• **Data section**:

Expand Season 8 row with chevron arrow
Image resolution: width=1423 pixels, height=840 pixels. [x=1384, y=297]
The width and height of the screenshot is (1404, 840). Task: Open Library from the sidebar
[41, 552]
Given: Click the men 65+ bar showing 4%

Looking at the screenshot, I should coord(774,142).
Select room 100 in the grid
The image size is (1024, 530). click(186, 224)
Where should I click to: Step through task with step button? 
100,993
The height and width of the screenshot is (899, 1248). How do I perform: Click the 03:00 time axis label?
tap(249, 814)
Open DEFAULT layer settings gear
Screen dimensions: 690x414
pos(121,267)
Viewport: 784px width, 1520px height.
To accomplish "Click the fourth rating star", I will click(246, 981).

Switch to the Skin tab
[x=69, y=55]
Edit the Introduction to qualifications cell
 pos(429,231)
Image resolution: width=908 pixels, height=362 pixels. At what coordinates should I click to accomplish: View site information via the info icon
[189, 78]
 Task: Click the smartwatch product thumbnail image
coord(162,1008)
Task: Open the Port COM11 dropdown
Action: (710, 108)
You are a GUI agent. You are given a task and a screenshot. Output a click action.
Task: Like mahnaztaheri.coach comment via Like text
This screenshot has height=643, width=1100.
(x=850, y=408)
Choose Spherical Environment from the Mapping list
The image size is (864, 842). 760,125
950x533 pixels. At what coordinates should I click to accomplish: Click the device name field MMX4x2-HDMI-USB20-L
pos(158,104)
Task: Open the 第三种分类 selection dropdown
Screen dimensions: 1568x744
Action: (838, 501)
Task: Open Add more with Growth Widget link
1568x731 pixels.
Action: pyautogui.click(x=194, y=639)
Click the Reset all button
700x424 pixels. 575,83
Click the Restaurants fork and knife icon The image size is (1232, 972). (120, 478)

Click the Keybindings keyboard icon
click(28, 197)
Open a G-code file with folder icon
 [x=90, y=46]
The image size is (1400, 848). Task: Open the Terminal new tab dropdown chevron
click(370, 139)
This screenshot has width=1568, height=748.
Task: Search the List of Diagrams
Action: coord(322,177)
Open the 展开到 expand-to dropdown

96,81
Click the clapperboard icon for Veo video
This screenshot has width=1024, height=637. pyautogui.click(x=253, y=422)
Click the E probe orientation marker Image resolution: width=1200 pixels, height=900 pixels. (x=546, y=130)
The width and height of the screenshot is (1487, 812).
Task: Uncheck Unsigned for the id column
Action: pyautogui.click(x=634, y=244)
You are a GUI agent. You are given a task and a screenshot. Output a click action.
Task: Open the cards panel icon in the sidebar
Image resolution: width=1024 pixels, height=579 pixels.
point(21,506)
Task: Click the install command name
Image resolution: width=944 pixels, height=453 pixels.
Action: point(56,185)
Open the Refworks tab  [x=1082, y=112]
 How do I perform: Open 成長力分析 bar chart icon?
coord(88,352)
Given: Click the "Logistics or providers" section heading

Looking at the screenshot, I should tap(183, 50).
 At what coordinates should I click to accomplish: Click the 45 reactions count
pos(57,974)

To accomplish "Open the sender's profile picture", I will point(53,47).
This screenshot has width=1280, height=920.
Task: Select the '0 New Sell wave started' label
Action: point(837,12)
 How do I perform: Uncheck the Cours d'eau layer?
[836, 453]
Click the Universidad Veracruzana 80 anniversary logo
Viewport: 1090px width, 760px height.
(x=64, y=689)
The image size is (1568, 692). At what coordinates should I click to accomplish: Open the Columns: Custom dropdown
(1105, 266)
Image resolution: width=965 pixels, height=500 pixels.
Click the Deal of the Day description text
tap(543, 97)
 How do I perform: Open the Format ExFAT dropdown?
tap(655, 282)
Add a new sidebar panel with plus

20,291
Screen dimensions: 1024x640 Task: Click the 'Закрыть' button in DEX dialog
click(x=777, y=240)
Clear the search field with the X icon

• **Exercise**: Nothing should be dropped. Retype each line above as it is.

• **Written response**:
Expand Season 8 row with chevron arrow
Image resolution: width=1423 pixels, height=840 pixels. [x=1384, y=297]
The width and height of the screenshot is (1404, 840). Task: Open Library from the sidebar
[41, 552]
Given: Click the men 65+ bar showing 4%

Looking at the screenshot, I should coord(774,142).
Select room 100 in the grid
The image size is (1024, 530). click(186, 224)
Where should I click to: Step through task with step button? 
100,993
The height and width of the screenshot is (899, 1248). How do I perform: Click the 03:00 time axis label?
tap(249, 814)
Open DEFAULT layer settings gear
Screen dimensions: 690x414
pos(121,267)
Viewport: 784px width, 1520px height.
To accomplish "Click the fourth rating star", I will click(246, 981).

Switch to the Skin tab
[x=69, y=55]
Edit the Introduction to qualifications cell
 pos(429,231)
Image resolution: width=908 pixels, height=362 pixels. At what coordinates should I click to accomplish: View site information via the info icon
[189, 78]
 Task: Click the smartwatch product thumbnail image
coord(162,1008)
Task: Open the Port COM11 dropdown
Action: (710, 108)
You are a GUI agent. You are given a task and a screenshot. Output a click action.
Task: Like mahnaztaheri.coach comment via Like text
This screenshot has height=643, width=1100.
(x=850, y=408)
Choose Spherical Environment from the Mapping list
The image size is (864, 842). 760,125
950x533 pixels. At what coordinates should I click to accomplish: Click the device name field MMX4x2-HDMI-USB20-L
pos(158,104)
Task: Open the 第三种分类 selection dropdown
Screen dimensions: 1568x744
Action: (838, 501)
Task: Open Add more with Growth Widget link
1568x731 pixels.
Action: pyautogui.click(x=194, y=639)
Click the Reset all button
700x424 pixels. 575,83
Click the Restaurants fork and knife icon The image size is (1232, 972). (120, 478)

Click the Keybindings keyboard icon
click(28, 197)
Open a G-code file with folder icon
 [x=90, y=46]
The image size is (1400, 848). Task: Open the Terminal new tab dropdown chevron
click(370, 139)
This screenshot has width=1568, height=748.
Task: Search the List of Diagrams
Action: coord(322,177)
Open the 展开到 expand-to dropdown

96,81
Click the clapperboard icon for Veo video
This screenshot has width=1024, height=637. pyautogui.click(x=253, y=422)
Click the E probe orientation marker Image resolution: width=1200 pixels, height=900 pixels. (x=546, y=130)
The width and height of the screenshot is (1487, 812).
Task: Uncheck Unsigned for the id column
Action: pyautogui.click(x=634, y=244)
You are a GUI agent. You are given a task and a screenshot. Output a click action.
Task: Open the cards panel icon in the sidebar
Image resolution: width=1024 pixels, height=579 pixels.
point(21,506)
Task: Click the install command name
Image resolution: width=944 pixels, height=453 pixels.
Action: point(56,185)
Open the Refworks tab  [x=1082, y=112]
 How do I perform: Open 成長力分析 bar chart icon?
coord(88,352)
Given: Click the "Logistics or providers" section heading

Looking at the screenshot, I should tap(183, 50).
 At what coordinates should I click to accomplish: Click the 45 reactions count
pos(57,974)

To accomplish "Open the sender's profile picture", I will point(53,47).
This screenshot has width=1280, height=920.
Task: Select the '0 New Sell wave started' label
Action: point(837,12)
 How do I perform: Uncheck the Cours d'eau layer?
[836, 453]
Click the Universidad Veracruzana 80 anniversary logo
Viewport: 1090px width, 760px height.
(x=64, y=689)
The image size is (1568, 692). At what coordinates should I click to accomplish: Open the Columns: Custom dropdown
(1105, 266)
Image resolution: width=965 pixels, height=500 pixels.
Click the Deal of the Day description text
tap(543, 97)
 How do I perform: Open the Format ExFAT dropdown?
tap(655, 282)
Add a new sidebar panel with plus

20,291
Screen dimensions: 1024x640 Task: Click the 'Закрыть' button in DEX dialog
click(x=777, y=240)
Clear the search field with the X icon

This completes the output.